## ASSIGNMENT:
Transcribe the full listing, keeping every word as it stands.

## EXERCISE INPUT:
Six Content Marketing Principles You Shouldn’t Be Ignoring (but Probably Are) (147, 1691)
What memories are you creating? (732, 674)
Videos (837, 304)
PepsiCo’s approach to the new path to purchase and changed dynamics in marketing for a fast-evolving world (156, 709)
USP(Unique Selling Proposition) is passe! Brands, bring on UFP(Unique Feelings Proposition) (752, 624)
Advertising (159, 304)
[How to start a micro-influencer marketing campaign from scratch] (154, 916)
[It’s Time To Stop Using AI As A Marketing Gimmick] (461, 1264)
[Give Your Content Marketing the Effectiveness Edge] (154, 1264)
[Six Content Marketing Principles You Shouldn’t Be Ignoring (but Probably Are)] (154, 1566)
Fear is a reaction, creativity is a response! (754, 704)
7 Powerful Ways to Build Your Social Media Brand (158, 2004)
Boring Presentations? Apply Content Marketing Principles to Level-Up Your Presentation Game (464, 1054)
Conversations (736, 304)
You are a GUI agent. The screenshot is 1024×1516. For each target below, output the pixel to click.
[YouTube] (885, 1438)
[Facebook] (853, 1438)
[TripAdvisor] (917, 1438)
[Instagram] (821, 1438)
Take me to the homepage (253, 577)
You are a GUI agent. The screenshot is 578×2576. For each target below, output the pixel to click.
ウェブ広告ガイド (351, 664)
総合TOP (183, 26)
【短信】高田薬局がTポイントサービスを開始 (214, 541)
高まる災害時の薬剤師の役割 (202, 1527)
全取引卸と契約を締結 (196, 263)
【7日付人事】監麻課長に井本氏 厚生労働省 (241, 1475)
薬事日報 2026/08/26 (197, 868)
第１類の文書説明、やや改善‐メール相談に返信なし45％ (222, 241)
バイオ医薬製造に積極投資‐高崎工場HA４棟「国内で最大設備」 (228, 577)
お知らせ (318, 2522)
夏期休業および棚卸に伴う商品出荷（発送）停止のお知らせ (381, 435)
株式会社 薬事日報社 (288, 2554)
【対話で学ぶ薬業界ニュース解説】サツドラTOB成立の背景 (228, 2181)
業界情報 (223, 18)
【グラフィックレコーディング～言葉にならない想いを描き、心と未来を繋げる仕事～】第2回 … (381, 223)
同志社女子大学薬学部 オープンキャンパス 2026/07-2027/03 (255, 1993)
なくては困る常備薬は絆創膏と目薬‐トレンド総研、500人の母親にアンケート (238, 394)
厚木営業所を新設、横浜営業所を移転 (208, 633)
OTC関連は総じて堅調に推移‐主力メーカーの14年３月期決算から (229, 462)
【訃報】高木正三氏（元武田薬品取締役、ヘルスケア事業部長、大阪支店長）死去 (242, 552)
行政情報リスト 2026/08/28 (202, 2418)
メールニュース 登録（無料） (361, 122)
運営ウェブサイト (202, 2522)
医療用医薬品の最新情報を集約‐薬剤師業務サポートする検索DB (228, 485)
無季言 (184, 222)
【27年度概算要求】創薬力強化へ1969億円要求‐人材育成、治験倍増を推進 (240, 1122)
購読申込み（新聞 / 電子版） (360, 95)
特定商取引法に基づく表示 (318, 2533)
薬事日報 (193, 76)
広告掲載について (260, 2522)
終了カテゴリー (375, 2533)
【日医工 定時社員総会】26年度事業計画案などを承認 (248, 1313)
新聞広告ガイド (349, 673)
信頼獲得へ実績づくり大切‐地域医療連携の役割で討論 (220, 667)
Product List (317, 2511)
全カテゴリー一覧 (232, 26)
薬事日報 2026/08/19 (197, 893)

## WRITTEN REPLY:
Six Content Marketing Principles You Shouldn’t Be Ignoring (but Probably Are) (147, 1691)
What memories are you creating? (732, 674)
Videos (837, 304)
PepsiCo’s approach to the new path to purchase and changed dynamics in marketing for a fast-evolving world (156, 709)
USP(Unique Selling Proposition) is passe! Brands, bring on UFP(Unique Feelings Proposition) (752, 624)
Advertising (159, 304)
[How to start a micro-influencer marketing campaign from scratch] (154, 916)
[It’s Time To Stop Using AI As A Marketing Gimmick] (461, 1264)
[Give Your Content Marketing the Effectiveness Edge] (154, 1264)
[Six Content Marketing Principles You Shouldn’t Be Ignoring (but Probably Are)] (154, 1566)
Fear is a reaction, creativity is a response! (754, 704)
7 Powerful Ways to Build Your Social Media Brand (158, 2004)
Boring Presentations? Apply Content Marketing Principles to Level-Up Your Presentation Game (464, 1054)
Conversations (736, 304)
You are a GUI agent. The screenshot is 1024×1516. For each target below, output the pixel to click.
[YouTube] (885, 1438)
[Facebook] (853, 1438)
[TripAdvisor] (917, 1438)
[Instagram] (821, 1438)
Take me to the homepage (253, 577)
You are a GUI agent. The screenshot is 578×2576. For each target below, output the pixel to click.
ウェブ広告ガイド (351, 664)
総合TOP (183, 26)
【短信】高田薬局がTポイントサービスを開始 (214, 541)
高まる災害時の薬剤師の役割 (202, 1527)
全取引卸と契約を締結 (196, 263)
【7日付人事】監麻課長に井本氏 厚生労働省 (241, 1475)
薬事日報 2026/08/26 (197, 868)
第１類の文書説明、やや改善‐メール相談に返信なし45％ (222, 241)
バイオ医薬製造に積極投資‐高崎工場HA４棟「国内で最大設備」 (228, 577)
お知らせ (318, 2522)
夏期休業および棚卸に伴う商品出荷（発送）停止のお知らせ (381, 435)
株式会社 薬事日報社 (288, 2554)
【対話で学ぶ薬業界ニュース解説】サツドラTOB成立の背景 (228, 2181)
業界情報 (223, 18)
【グラフィックレコーディング～言葉にならない想いを描き、心と未来を繋げる仕事～】第2回 … (381, 223)
同志社女子大学薬学部 オープンキャンパス 2026/07-2027/03 (255, 1993)
なくては困る常備薬は絆創膏と目薬‐トレンド総研、500人の母親にアンケート (238, 394)
厚木営業所を新設、横浜営業所を移転 (208, 633)
OTC関連は総じて堅調に推移‐主力メーカーの14年３月期決算から (229, 462)
【訃報】高木正三氏（元武田薬品取締役、ヘルスケア事業部長、大阪支店長）死去 (242, 552)
行政情報リスト 2026/08/28 (202, 2418)
メールニュース 登録（無料） (361, 122)
運営ウェブサイト (202, 2522)
医療用医薬品の最新情報を集約‐薬剤師業務サポートする検索DB (228, 485)
無季言 (184, 222)
【27年度概算要求】創薬力強化へ1969億円要求‐人材育成、治験倍増を推進 (240, 1122)
購読申込み（新聞 / 電子版） (360, 95)
特定商取引法に基づく表示 (318, 2533)
薬事日報 (193, 76)
広告掲載について (260, 2522)
終了カテゴリー (375, 2533)
【日医工 定時社員総会】26年度事業計画案などを承認 (248, 1313)
新聞広告ガイド (349, 673)
信頼獲得へ実績づくり大切‐地域医療連携の役割で討論 (220, 667)
Product List (317, 2511)
全カテゴリー一覧 (232, 26)
薬事日報 2026/08/19 (197, 893)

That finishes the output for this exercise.